Kazet's explanation is correct, but a little terse. I've been thinking about how to explain this, as the quantity arises quite naturally. Let's forget about the proton for a minute and just consider a particle confined to a box. Classically this is just the ideal gas model but with only one particle. The ideal gas model has a collection of particles which do not interact with each other but do bounce off the walls of the container perfectly elastically. Suppose there are N helium atoms of mass m, the iᵗʰ atom has momentum
pᵢ and velocity
vᵢ, where I'm using bold face to indicate a vector quantity, for simplicity we'll assume the box is a cube of side length L. Let's focus on the component of velocity in the x direction, vᵢₓ the atom takes time T = L/vᵢₓ to traverse the container and so will hit the right hand wall every 2L/vᵢₓ seconds. The force exerted on that wall of the container is equal to the momentum change of the atom per collision, 2pᵢₓ, divided by the number of times per second the atom hits it:
Fᵢ = pᵢₓvᵢₓ/L = mvᵢₓ²/L
The pressure exerted on the wall is the force divided by the area, so we have:
PᵢL³ = mvᵢₓ²
L³ is just the volume V. We can repeat this analysis for the other components of velocity and get:
3PᵢV = m
vᵢ²
Pᵢ is the pressure attributable to atom i. The total pressure is the sum of these:
3PV = m Σᵢ
vᵢ²
So we have the pressure in terms of the sum over the square of the particle velocities. I'll use <x> to mean average of x. <
v²> is the mean square velocity, and since there are N atoms we have:
<
v²> = Σᵢ
vᵢ² / N
and so:
3PV = Nm <
v²>
or in terms of momentum:
PV = (N/3m)<
p²>
Now, return to the quantum mechanical problem of a particle in a box. We can picture a quantum particle in a box as being the same as a collection of classical particles in boxes, each in a separate box. When we measure the momentum of the quantum particle it is as if we selected one of the classical boxes at random and measured the momentum of that classical particle. We can work out our averages from that.
Let's focus on the component of momentum in the x direction again. By symmetry the mean momentum is zero and is given by:
<
p> = Σᵢ
pᵢ / N = 0
We can work out the standard deviation, whose square is the average square deviation from the mean. This is given by:
Δpₓ² = Σᵢ (pₓᵢ - <pₓ> )² /N = <pₓ²> - <pₓ>² = <pₓ²>
Where the last equality follows because the mean momentum is zero. So the uncertainly in the momentum is just the root mean square momentum (assuming a symmetric box).
The uncertainty relation tells us that ΔpₓΔx > h.

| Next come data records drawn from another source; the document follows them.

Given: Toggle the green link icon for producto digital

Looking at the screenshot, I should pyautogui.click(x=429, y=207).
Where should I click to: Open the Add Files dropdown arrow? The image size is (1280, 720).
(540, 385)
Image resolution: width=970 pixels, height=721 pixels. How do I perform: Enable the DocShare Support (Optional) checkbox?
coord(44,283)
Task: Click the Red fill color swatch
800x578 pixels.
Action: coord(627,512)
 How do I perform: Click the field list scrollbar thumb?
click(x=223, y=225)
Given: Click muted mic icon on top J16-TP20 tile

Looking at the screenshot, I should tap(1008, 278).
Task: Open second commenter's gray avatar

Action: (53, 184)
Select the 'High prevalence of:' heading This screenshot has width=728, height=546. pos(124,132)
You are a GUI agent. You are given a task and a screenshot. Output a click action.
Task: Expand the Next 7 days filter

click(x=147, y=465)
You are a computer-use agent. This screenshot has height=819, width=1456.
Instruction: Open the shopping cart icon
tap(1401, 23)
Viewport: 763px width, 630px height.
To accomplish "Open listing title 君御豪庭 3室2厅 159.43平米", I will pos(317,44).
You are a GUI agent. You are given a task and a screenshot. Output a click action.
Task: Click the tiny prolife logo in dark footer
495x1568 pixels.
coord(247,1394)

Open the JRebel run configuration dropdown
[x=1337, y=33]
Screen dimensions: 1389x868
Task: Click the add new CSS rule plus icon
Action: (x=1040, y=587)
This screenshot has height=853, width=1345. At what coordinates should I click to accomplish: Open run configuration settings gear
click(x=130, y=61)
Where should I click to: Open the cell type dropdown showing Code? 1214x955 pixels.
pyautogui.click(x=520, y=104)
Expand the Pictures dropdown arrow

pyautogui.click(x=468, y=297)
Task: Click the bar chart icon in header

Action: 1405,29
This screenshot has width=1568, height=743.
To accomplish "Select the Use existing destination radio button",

Since the uncertainty of the position of the electron is just the size of the box and the uncertainly in the momentum is the root mean square momentum we can write:
<pₓ²>L² > h²
and so
<
p²> > 3h²/L²
But we can relate this to the pressure equation we got earlier and have that
3mPV = <[b]p[b]²> > 3h²/L²
so:
P ~ h²/L⁵
or, in terms of total force on the container walls:
F ~ h²/L² ~ h²/A
Returning to an atom, although the electrostatic force increases as 1/r² as the proton tries to confine the electron in a smaller space the uncertainty relation produces a kinematic force proportional to the surface area of the volume it is being confined to. But the "uncertainty force" (my term) goes as 1/r² so they tend to cancel out.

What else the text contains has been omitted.